Una noche se desencadenó una terrible tormenta. Nevaba muchísimo, como hoy en todo el estado. Los relámpagos iluminaban el cielo y los truenos sonaban muy fuerte. De pronto, se oyó que alguien llamaba a la puerta del castillo. La familia no entendía quién podía estar a la intemperie en semejante noche de tormenta y fueron a abrir la puerta.
–¿Quién es? – preguntó el padre del príncipe.
– Soy la princesa del reino de Safi – contestó una voz débil y cansada.- Me he perdido en la oscuridad y no sé regresar a donde estaba.
Le abrieron la puerta y se encontraron con una hermosa joven:
–Pero ¡Dios mío! ¡Qué aspecto tienes!
En el castillo le dieron ropa seca y la invitaron a cenar. Poco a poco entró en calor al lado de la chimenea. La reina quería averiguar si la joven era una princesa de verdad. Colocó un guisante debajo de los muchos edredones y colchones en la cama. Si la princesa lo notaba y se daba cuenta sería una verdadera princesa. Demostraría su sensibilidad. Al llegar la noche, la reina colocó un guisante bajo los colchones y después se fue a dormir.
A la mañana siguiente, el príncipe preguntó:
–¿Qué tal has dormido, joven princesa?
–¡Oh! Terriblemente mal – contestó -. No he dormido en toda la noche. No comprendo qué tenía la cama; Dios sabe lo que sería. Tengo el cuerpo lleno de cardenales. ¡Ha sido horrible!
– Entonces, ¡eres una verdadera princesa! Porque a pesar de los muchos colchones y edredones, has sentido la molestia del guisante. ¡Sólo una verdadera princesa podía ser tan sensible!
Luego los príncipes se casan y comen perdices.
La historia es que, en casa, cuando se hace referencia a la “principessa sul pisello” dista de ser un halago, o de decir “qué sensible eres” en versión positiva. Más bien queremos decir, qué quejica que eres, a pesar de todos los colchones y edredones, te quejas del guisante. Pobre Andersen, nos hemos quedado con el efecto opuesto al que buscaba.
Quejarse un rato en plan desahogo no está mal. Sin embargo, si nos apoltronamos y aferramos a la queja, esta puede convertirse en un estilo de vida. De pronto, un día, salimos a pasear con los amigos o la pareja, y a cada paso encontramos algo que está mal: este ha tirado un papel, este ha cruzado en rojo, el otro no ha recogido la caca del perro, el niño escupe, la madre grita, hace frío, mierda de bicis, mierda de monopatines, vaya con los turistas, qué contaminación, y ahora este se para en medio de la calle impidiéndome pasar… Esto hará que no disfrutemos del paseo o de la compañía y la conversación que nos acompaña. La queja no resuelve nada.
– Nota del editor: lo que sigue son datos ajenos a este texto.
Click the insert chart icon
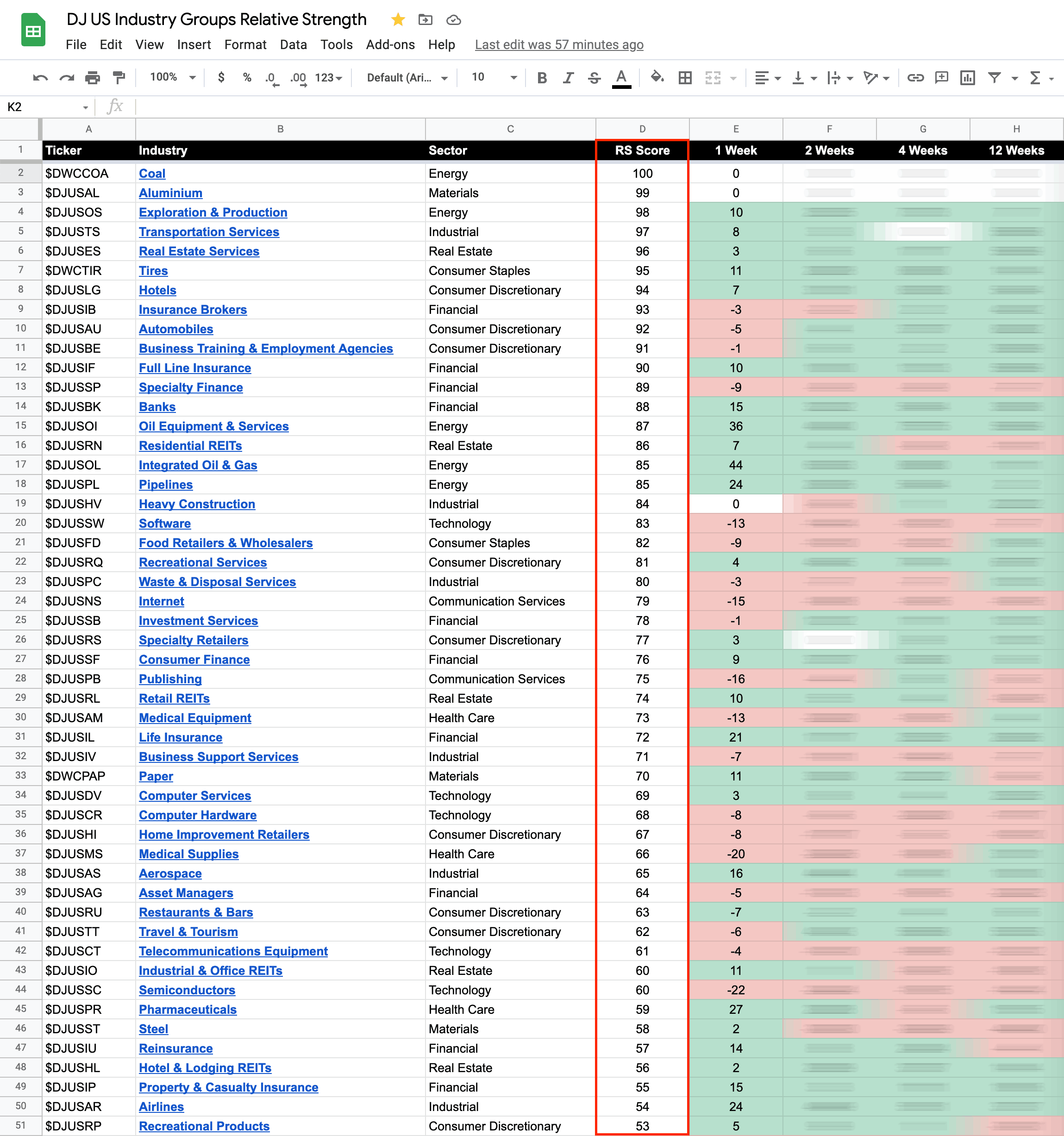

Así es como recuerdo otra escena, más tarde esta vez, durante mi adolescencia. Sentada en la cocina protestando o criticando algo, y que alguno de mis padres me dijera, bueno Lucía y qué piensas hacer, porque si no haces nada, la situación seguro que no cambia. Si la princesa nota un guisante o bien baja a sacarlo de donde esté, o bien lo acepta y duerme con él. La queja culpa a los demás, y nos exime de responsabilidad. Como si nuestra felicidad dependiera de los demás, del exterior, como si fuéramos víctimas de lo que nos rodea.
¿Qué pasaría si nos dejáramos de quejar? Dicen que obtendríamos un mayor nivel de felicidad y aprenderíamos a comunicarnos mejor con nuestro entorno. Intentaré no ser princesa por un día.